- Extracted material:
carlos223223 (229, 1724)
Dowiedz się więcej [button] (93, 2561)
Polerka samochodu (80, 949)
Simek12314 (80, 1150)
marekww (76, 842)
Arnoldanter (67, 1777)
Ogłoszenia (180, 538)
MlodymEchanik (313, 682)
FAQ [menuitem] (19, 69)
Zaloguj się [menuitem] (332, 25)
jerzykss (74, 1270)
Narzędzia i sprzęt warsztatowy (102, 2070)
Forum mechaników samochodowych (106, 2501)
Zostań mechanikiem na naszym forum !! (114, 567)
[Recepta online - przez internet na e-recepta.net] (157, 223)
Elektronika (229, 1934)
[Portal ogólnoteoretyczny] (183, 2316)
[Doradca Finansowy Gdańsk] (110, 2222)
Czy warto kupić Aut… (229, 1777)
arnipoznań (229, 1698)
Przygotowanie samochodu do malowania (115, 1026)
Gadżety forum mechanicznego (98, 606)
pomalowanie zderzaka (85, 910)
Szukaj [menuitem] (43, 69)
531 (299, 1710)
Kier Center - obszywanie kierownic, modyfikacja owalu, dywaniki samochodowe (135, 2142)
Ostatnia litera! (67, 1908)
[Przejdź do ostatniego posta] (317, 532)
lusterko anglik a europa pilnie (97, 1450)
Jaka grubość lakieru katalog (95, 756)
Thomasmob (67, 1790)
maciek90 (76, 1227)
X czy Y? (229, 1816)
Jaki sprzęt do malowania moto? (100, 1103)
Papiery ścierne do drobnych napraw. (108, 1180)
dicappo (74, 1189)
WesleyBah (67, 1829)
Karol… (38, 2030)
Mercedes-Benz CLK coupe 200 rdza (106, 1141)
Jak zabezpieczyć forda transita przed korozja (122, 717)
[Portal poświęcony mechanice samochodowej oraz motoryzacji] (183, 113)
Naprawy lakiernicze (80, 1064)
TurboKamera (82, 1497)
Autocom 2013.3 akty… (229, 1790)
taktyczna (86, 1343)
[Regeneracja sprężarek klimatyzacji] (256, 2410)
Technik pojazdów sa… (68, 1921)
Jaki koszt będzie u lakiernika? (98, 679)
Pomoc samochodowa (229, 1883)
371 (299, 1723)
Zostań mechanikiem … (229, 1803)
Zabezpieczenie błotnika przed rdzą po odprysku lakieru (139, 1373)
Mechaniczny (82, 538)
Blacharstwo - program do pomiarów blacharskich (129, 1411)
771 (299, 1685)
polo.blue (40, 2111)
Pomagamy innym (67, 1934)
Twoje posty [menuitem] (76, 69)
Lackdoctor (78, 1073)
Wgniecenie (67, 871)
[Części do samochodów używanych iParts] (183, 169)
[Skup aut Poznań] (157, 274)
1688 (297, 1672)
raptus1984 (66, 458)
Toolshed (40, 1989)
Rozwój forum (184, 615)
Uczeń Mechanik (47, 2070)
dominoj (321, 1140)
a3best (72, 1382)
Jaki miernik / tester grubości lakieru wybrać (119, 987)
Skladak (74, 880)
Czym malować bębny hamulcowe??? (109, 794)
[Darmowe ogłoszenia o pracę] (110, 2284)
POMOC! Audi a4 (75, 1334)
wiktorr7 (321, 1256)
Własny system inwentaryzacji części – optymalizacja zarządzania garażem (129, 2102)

- Exercise:
Copy the items from the line containing "371 (299, 1723)" through the line containing "Twoje posty [menuitem] (76, 69)", with both of those lines included, and change nothing in them.

- Response to this exercise:
371 (299, 1723)
Zostań mechanikiem … (229, 1803)
Zabezpieczenie błotnika przed rdzą po odprysku lakieru (139, 1373)
Mechaniczny (82, 538)
Blacharstwo - program do pomiarów blacharskich (129, 1411)
771 (299, 1685)
polo.blue (40, 2111)
Pomagamy innym (67, 1934)
Twoje posty [menuitem] (76, 69)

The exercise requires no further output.